Summary of Non-Clinical Performance Testing as Basis for Substantial Equivalence 5.10

Unipro has undergone extensive bench testing to provide evidence that its mechanical, electrical and software properties are substantially equivalent to the predicate devices, Ultima NEO (K120054). Both Subject and Predicate devices are provided non-sterile, have comparable operations and technology. The design of Unipro does not introduce any new risks.

Summary of Clinical Testing as Basis for Substantial Equivalence 5.11

No clinical testing was considered necessary.

16

Tenscare conducted a formal review of published research and clinical evaluation on the use of TENS, EMS, IFT and MC in pain relief for chronic, acute, or post-operative pain as well as muscle training, toning, bulking and re-education to establish evidence of the safety and effectiveness of these settings for this Indicated Use and electrode positions.

5.12 Conclusions

TensCare Ltd considers Unipro to be substantially equivalent to the predicate device Ultima NEO (K120054). This conclusion is based upon the devices' similarity in principles of operation, technology, materials, biological, clinical characteristics as well as indications for use.

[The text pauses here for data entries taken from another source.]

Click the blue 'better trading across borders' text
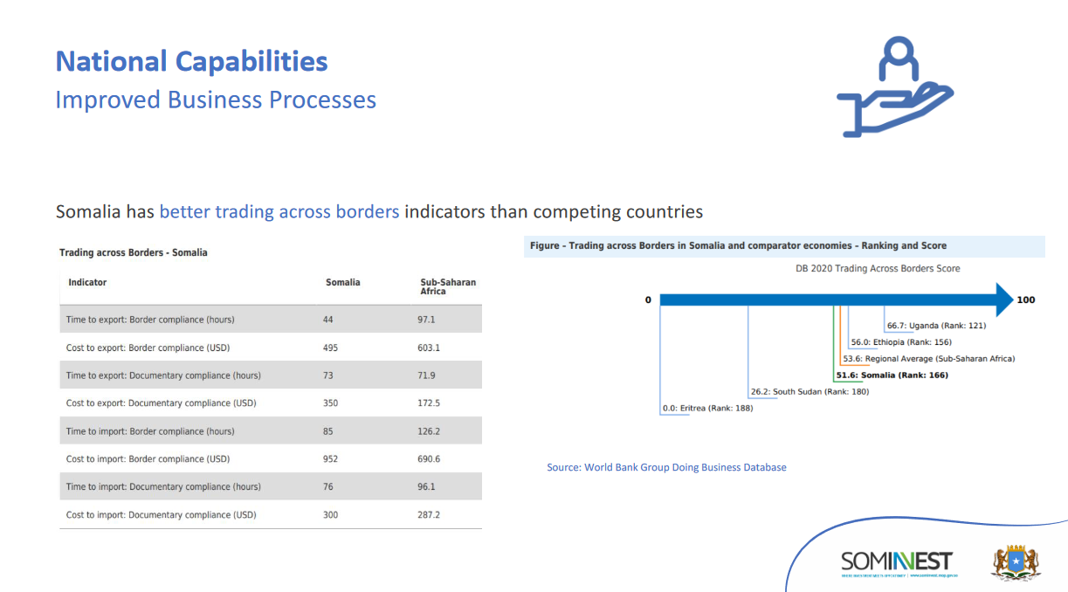 279,211
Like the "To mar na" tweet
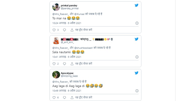This screenshot has height=101, width=177. (54, 30)
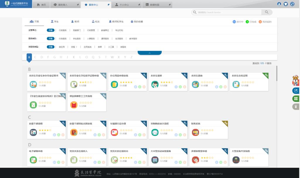Click the 车辆通行证办理 card icon
Image resolution: width=300 pixels, height=178 pixels.
(x=114, y=132)
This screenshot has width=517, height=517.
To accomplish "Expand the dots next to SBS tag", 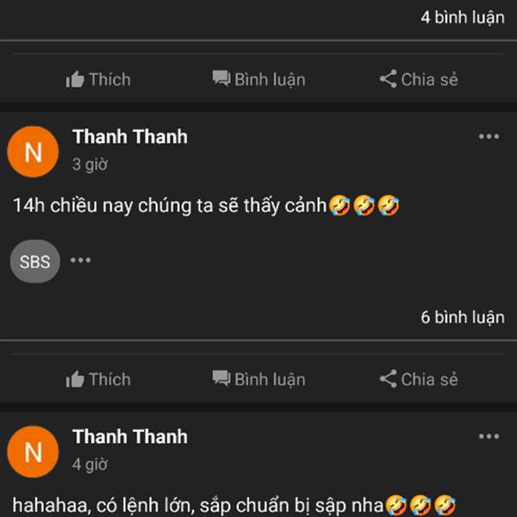I will (x=80, y=260).
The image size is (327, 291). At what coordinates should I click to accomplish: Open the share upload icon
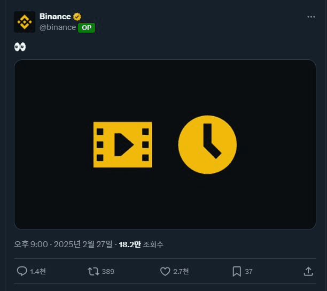[x=308, y=271]
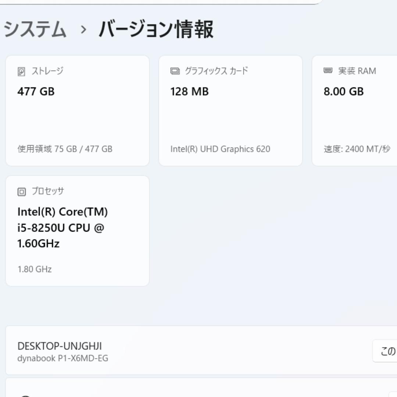Click the processor chip icon on プロセッサ card
Viewport: 397px width, 397px height.
[22, 191]
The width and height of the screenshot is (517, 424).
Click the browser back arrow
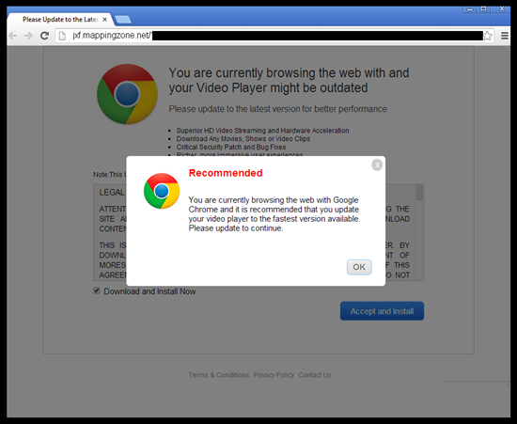(x=13, y=36)
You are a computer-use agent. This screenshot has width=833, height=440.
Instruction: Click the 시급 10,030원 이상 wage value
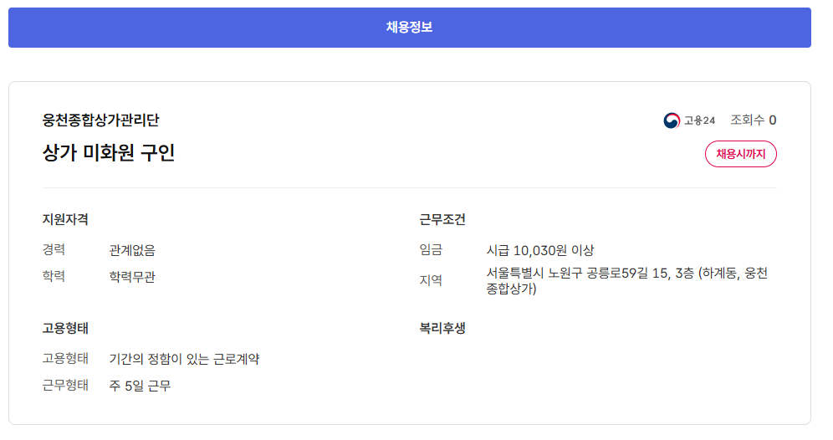tap(540, 250)
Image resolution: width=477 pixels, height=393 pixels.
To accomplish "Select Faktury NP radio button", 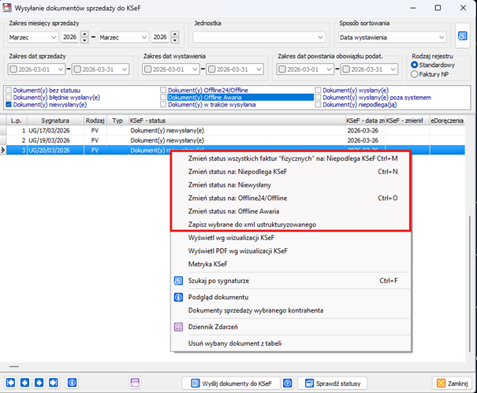I will [416, 74].
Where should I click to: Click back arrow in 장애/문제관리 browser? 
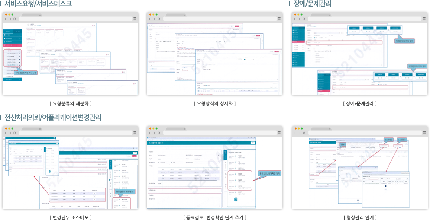296,19
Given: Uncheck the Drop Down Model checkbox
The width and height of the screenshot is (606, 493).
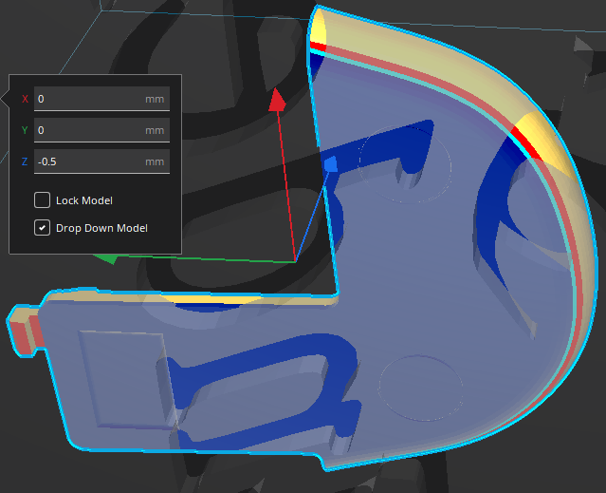Looking at the screenshot, I should point(42,228).
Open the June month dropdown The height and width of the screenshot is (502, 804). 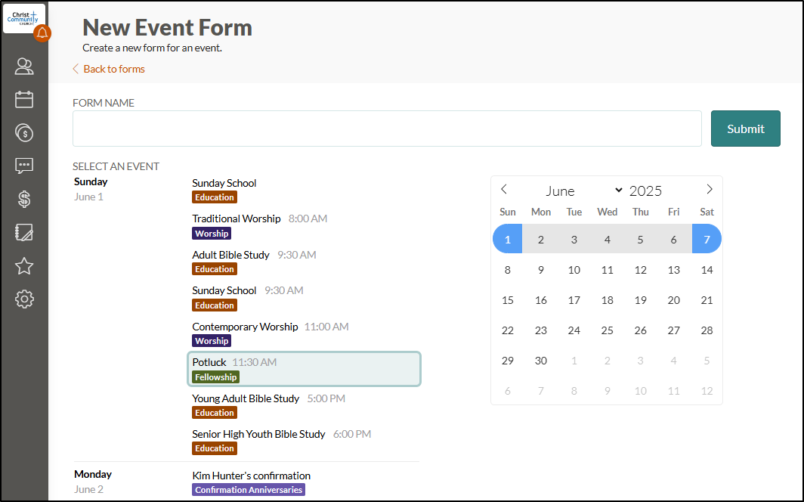tap(583, 191)
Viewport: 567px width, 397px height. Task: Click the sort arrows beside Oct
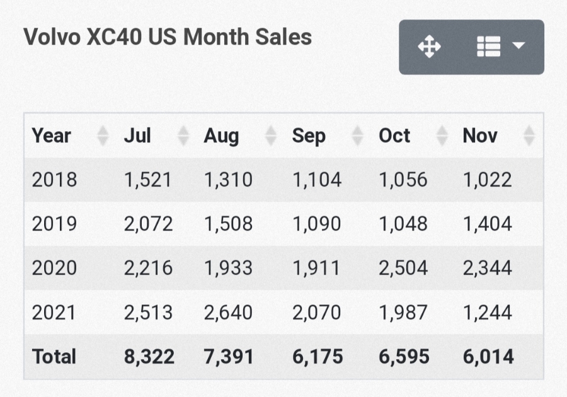tap(443, 135)
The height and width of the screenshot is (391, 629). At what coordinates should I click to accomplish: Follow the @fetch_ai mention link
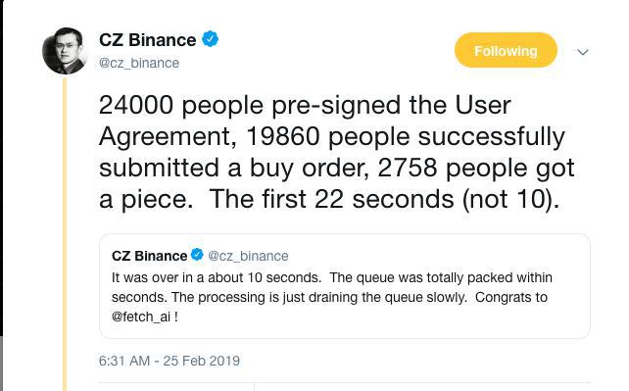point(141,317)
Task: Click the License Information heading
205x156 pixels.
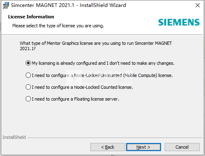Action: (x=31, y=17)
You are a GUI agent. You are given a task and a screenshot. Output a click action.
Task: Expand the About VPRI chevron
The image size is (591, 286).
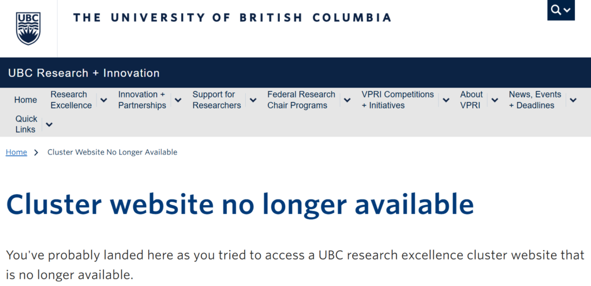pyautogui.click(x=495, y=100)
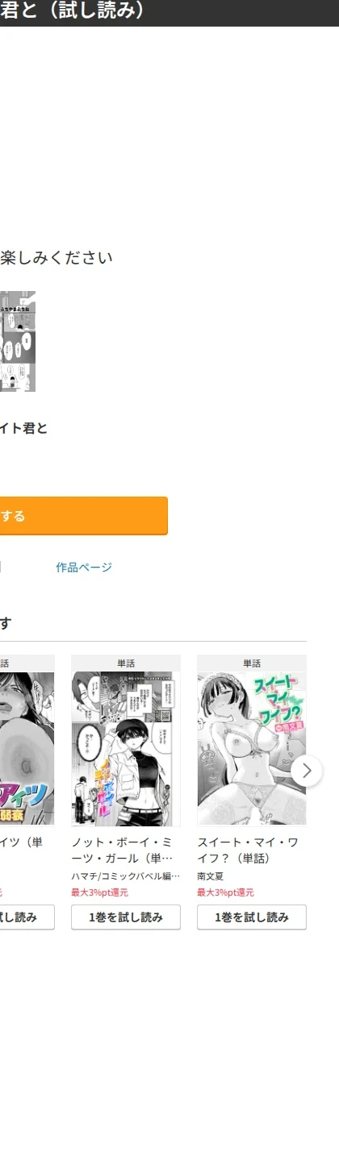Click the carousel next arrow chevron

(x=306, y=771)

Any identified differences between the Unipro and equivalent device are minor and of no consequence to safety or performance; most differences are based on commercial decisions and/or are intended to optimise patient comfort and user experience without altering efficacy. Access to data is sufficient to provide the manufacturer with sufficient information about the equivalent devices to support an equivalence claim, since the main data required to form a claim of equivalence relates to technical aspects of the devices (which are technical settings and performance parameters, details of which are available in the public domain) and other information (such as indications/contraindications and mode of action) which are also available in the public domain.

Therefore, the information submitted to the FDA for the Unipro does not raise new questions about safety or effectiveness and demonstrates with reasonable assurance based on stablished controls that the device is at least as safe and effective as a legally marketed device.